I'm plenty open to evidence, it's just every time I look at some it shows a new lie that nukebros tell. Every single talking point isnutter bullshit to the pooint where if you look it up you find that nukes are significantly worse by whatever hair-splitting metric is being used ti try and distract from their main downsides.
There is a fully renewable solution for the 2-5 >100 hour events a year where battery storage is unsuitable, but it requires holding more than one thought in your head at a time (thermal storage, dispatchable load and w2e is one combo).
That's not very open minded.

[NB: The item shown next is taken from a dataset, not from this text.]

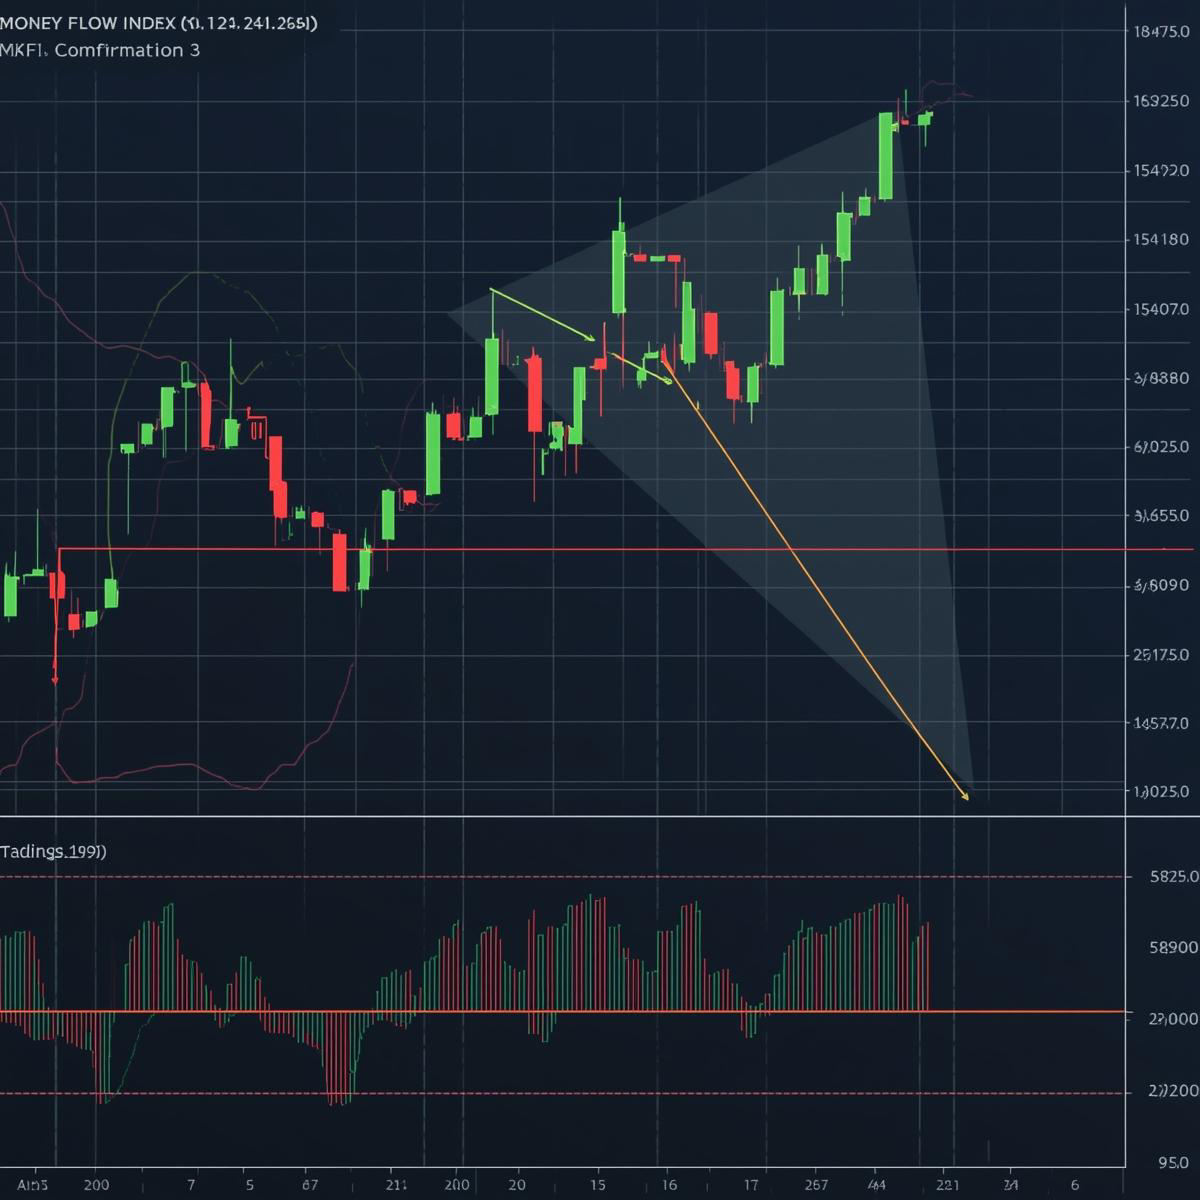Click the 95.0 value on oscillator axis
This screenshot has width=1200, height=1200.
click(x=1173, y=1163)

I'm all for vetting your sources and skepticism, but going in with your mind made up is close minded.
Look my dude, you're clearly here to fight not discuss, and that's fine we absolutely need to fight against the establishment, activisim is important. Fighting against your allies is a pro gamer move though.
That last bit is the rub though. I'm fighting to decarbonize and reduce exploitation kf resource rich countries and you're fighting to stop it.
The constant tirade of insane lies is tolerable. Pretending you're not on the side of fossil fuels is the incredibly insulting bit.
No, the insulting bit is youd constant tirade of insane lies, buttercup.
France, with all it's maintainance disasters with their nuclear reactors shows us yet another problem: how to properly cool the water for the generator? With sinking fresh-water levels in rivers and fastly rising water temperatures nuclear reactors become less reliable. Wind and solar output on the other side will in an ironical way get a little more reliable, as there will be more of both.